> [YOUR ASSIGNMENT]
Would you copy out exactly the lines of the listing below, beginning with the one that contains "Select the 틱 (tick) period tab" and ending with the last?

------ RECORDS TO PROCESS ------

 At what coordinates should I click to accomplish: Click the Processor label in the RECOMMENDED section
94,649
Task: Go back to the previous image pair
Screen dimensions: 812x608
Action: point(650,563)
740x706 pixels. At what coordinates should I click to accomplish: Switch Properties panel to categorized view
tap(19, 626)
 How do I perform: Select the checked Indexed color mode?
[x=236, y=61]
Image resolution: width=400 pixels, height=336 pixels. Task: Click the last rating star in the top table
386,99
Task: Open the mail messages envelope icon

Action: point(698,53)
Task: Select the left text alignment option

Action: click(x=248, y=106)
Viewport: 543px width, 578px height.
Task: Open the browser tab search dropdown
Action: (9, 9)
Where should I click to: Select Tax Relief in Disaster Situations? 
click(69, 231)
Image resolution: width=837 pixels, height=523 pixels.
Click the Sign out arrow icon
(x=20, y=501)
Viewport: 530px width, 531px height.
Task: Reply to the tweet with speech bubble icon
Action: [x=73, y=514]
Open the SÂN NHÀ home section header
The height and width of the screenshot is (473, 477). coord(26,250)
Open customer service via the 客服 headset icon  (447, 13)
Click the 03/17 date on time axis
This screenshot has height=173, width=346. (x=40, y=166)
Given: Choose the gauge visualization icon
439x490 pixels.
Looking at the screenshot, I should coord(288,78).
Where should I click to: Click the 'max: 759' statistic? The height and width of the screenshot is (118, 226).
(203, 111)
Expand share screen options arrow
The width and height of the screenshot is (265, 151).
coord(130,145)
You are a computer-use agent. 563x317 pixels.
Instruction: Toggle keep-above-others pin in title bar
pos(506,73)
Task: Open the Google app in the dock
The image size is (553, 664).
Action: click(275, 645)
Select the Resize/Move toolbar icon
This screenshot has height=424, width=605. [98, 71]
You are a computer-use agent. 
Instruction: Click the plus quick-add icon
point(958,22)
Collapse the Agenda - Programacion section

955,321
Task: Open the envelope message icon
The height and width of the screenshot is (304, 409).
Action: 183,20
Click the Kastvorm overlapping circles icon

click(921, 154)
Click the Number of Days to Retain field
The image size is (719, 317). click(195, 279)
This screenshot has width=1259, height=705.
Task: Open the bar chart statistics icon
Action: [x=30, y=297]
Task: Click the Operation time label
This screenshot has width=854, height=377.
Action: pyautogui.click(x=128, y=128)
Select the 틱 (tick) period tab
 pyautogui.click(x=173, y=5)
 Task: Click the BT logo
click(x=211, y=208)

------

> [TASK OUTPUT]
Select the 틱 (tick) period tab
 pyautogui.click(x=173, y=5)
 Task: Click the BT logo
click(x=211, y=208)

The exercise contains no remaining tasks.